0

I made a regular expression: https://regex101.com/r/ToCwrE/2/

All it should do, is get out the function's parameters. I am trying with capture groups to achieve this.

[\s]*javascript:[\s]*m\((-?\d+)[\s]*,[\s]*(-?\d+)[\s]*,[\s]{0,}encodeURIComponent\(\'([^\']+)*\'\)[\s]*,[\s]*(-?\d+)\)[\s]*

Tried it on:

javascript:m(53009,2,encodeURIComponent('7711T'), 22)
javascript:m(52992,2,encodeURIComponent('3013'), 2)
javascript:m(10440,2,encodeURIComponent('F Series'), 11)
javascript:m(53022,2,encodeURIComponent('C 12045'), 85)
javascript:m(53045,2,encodeURIComponent('Prox 8441'), 16)
javascript:m(26016,2,encodeURIComponent('Vard   asd .ious'), 22)

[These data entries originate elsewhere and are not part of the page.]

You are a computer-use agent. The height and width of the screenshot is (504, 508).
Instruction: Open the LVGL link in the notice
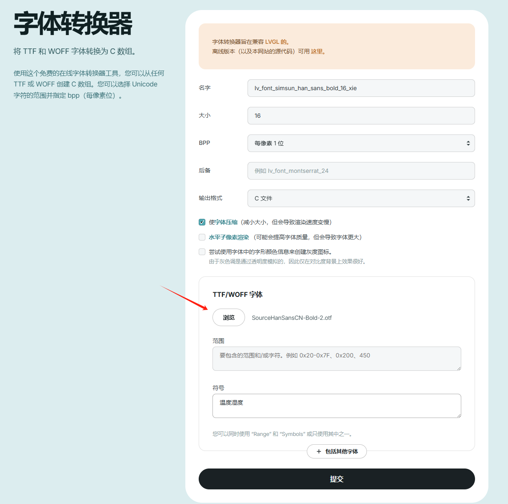pyautogui.click(x=272, y=42)
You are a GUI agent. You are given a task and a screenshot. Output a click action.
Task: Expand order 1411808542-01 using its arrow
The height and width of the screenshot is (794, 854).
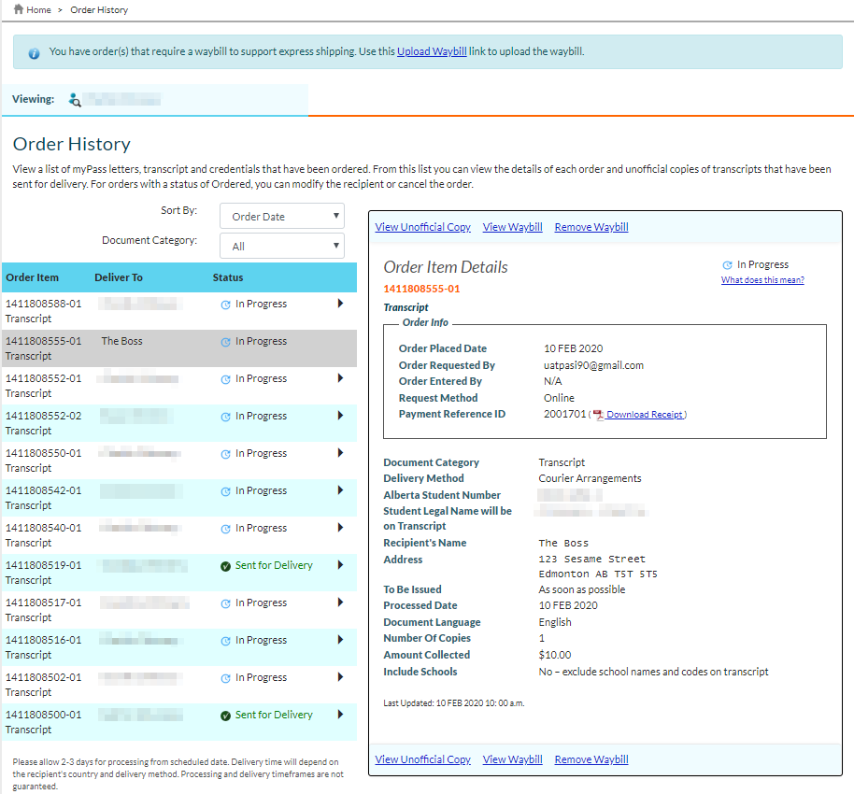point(340,490)
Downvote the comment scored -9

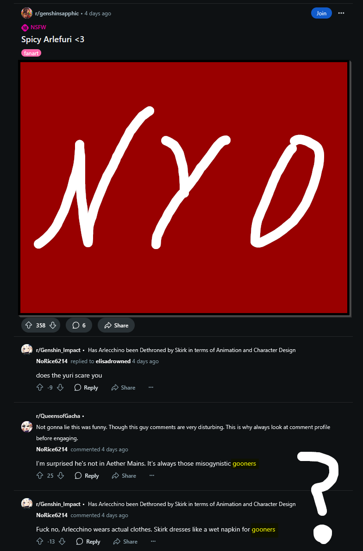60,387
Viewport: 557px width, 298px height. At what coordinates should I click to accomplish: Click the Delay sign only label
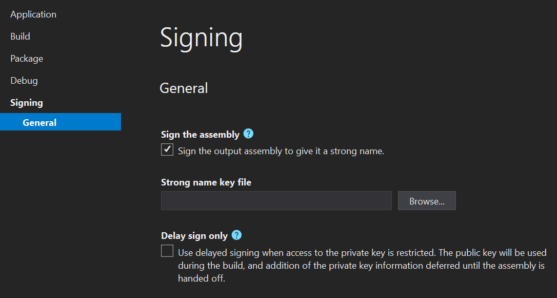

Using the site regex101 and a few similar ones, it correctly returns the matched groups. However when I am trying to use it in Java, it simply won't match the capture groups and only returns the whole text.

If I copy paste it with IDEA, It automatically gets escaped (replaces \ to \):

Pattern pattern = Pattern.compile("[\\s]*javascript:[\\s]*m\\((-?\\d+)[\\s]*,[\\s]*(-?\\d+)[\\s]*,[\\s]{0,}encodeURIComponent\\(\\'([^\\']+)*\\'\\)[\\s]*,[\\s]*(-?\\d+)\\)[\\s]*");
Matcher m = pattern.matcher("javascript:m(53022,2,encodeURIComponent('Cr 12045'), 85)");
List<String> groups = new ArrayList<>();
while (m.find()) {
    groups.add(m.group());
}
groups;

enter image description here

What am I missing? How should the regex be converted to get it working in Java?

szab.kel
  • 2,356
  • 5
  • 40
  • 74

2 Answers2

2

The regex is matching correctly, it's just how you reference each group using m.group(). The following should help:

import java.util.regex.Matcher;
import java.util.regex.Pattern;

public class JavaTest {

    public static void main(String[] args) {

        Pattern pattern = Pattern.compile("[\\s]*javascript:[\\s]*m\\((-?\\d+)[\\s]*,[\\s]*(-?\\d+)[\\s]*,[\\s]{0,}encodeURIComponent\\(\\'([^\\']+)*\\'\\)[\\s]*,[\\s]*(-?\\d+)\\)[\\s]*");
        Matcher m = pattern.matcher("javascript:m(53009,2,encodeURIComponent('7711T'), 22)");
        if (m.find()) {
            for (int i=1 ; i <= m.groupCount() ; i++) {
                System.out.println(m.group(i));
            }
        }
    }
}

Provides the output:

53009
2
7711T
22
65Roadster
  • 220
  • 1
  • 8
2

To get content of each group you can use Matcher#group(number) or Matcher#group(name). In your case to get content of first group use m.group(1) and you will get 53022.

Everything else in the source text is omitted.